▶ [REQUIRED WORK]: Output every entry below word for word, without its pictures.

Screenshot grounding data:
Content starts

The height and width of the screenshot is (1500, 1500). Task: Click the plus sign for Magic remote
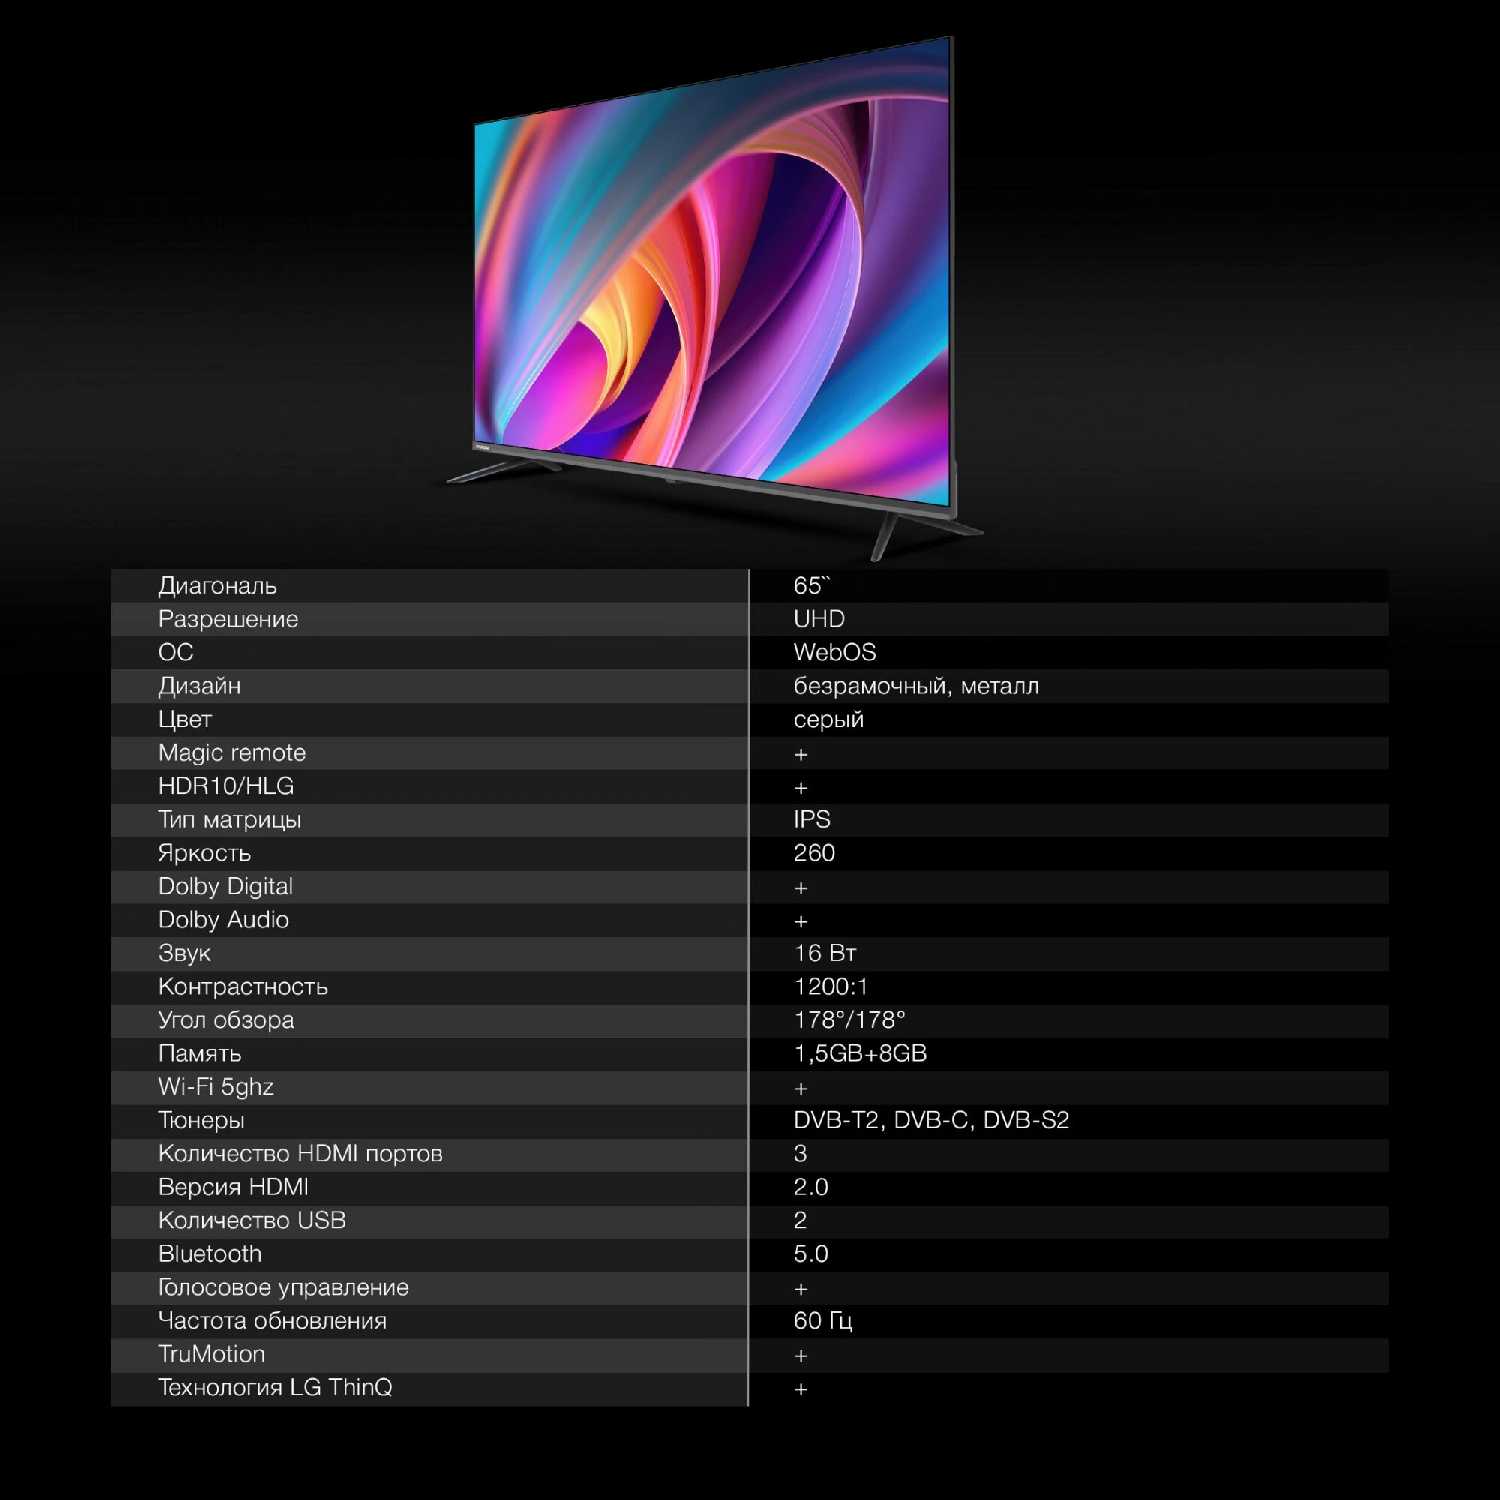800,755
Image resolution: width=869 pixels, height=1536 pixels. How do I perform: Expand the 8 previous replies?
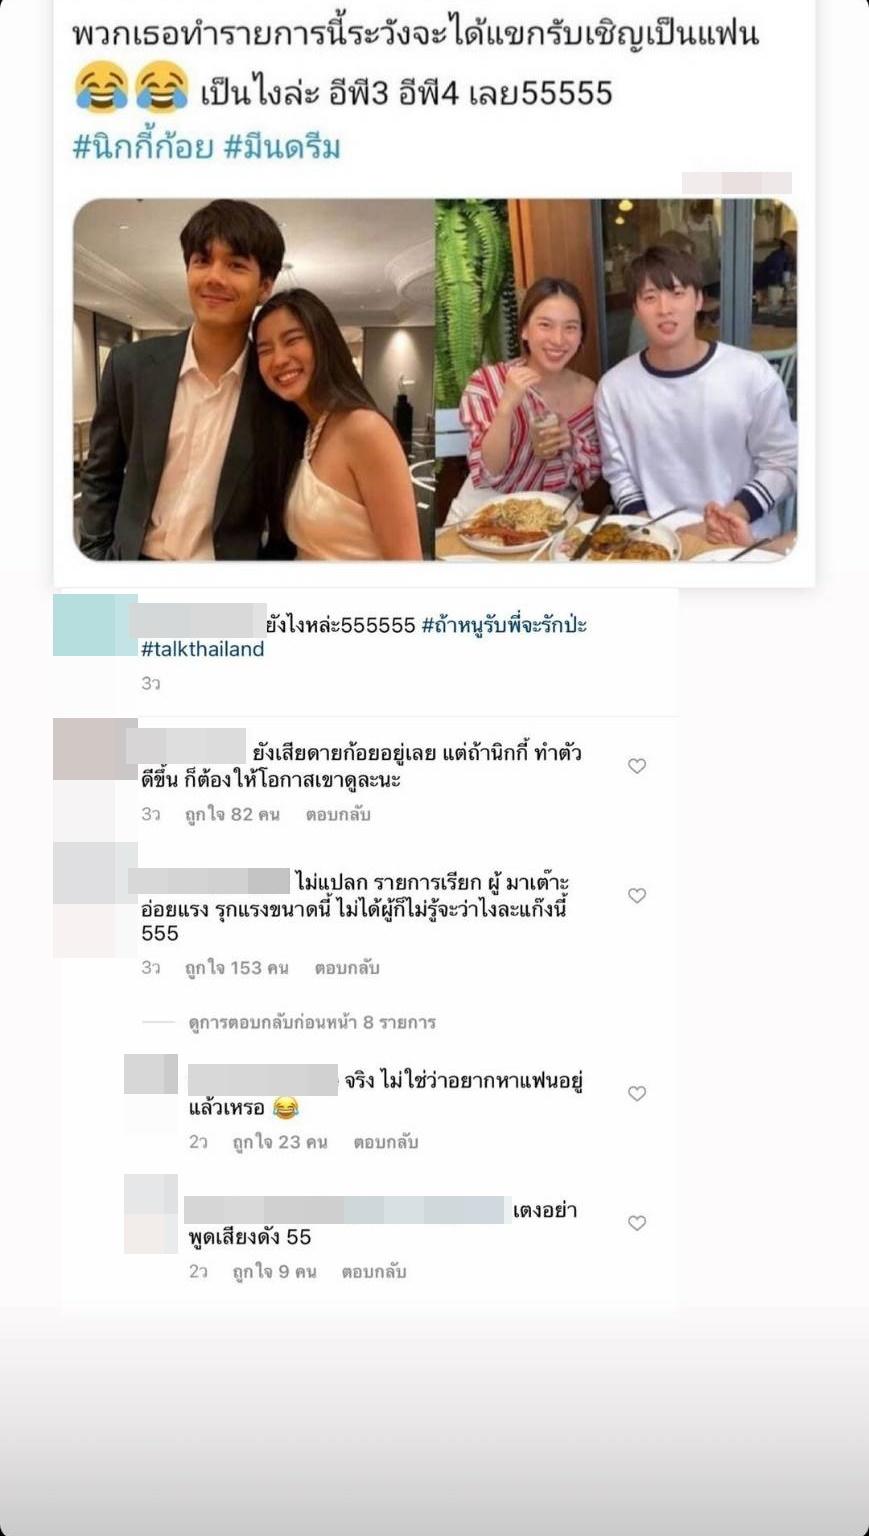tap(312, 1022)
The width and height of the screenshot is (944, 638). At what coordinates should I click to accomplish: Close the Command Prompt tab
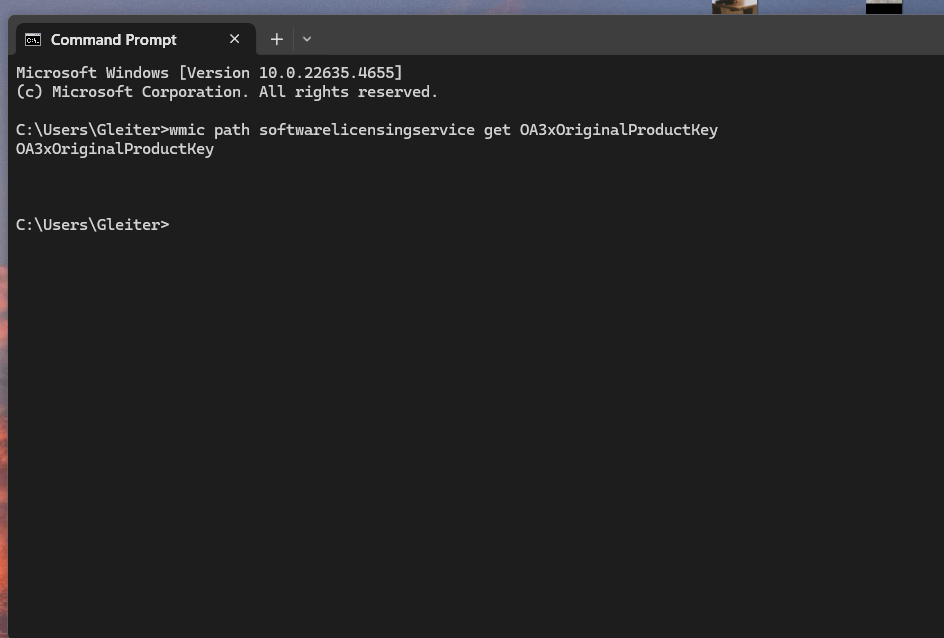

Content ends

▶ [ANSWER BOX]:
The height and width of the screenshot is (1500, 1500). Task: Click the plus sign for Magic remote
800,755
Image resolution: width=869 pixels, height=1536 pixels. How do I perform: Expand the 8 previous replies?
tap(312, 1022)
The width and height of the screenshot is (944, 638). At what coordinates should I click to accomplish: Close the Command Prompt tab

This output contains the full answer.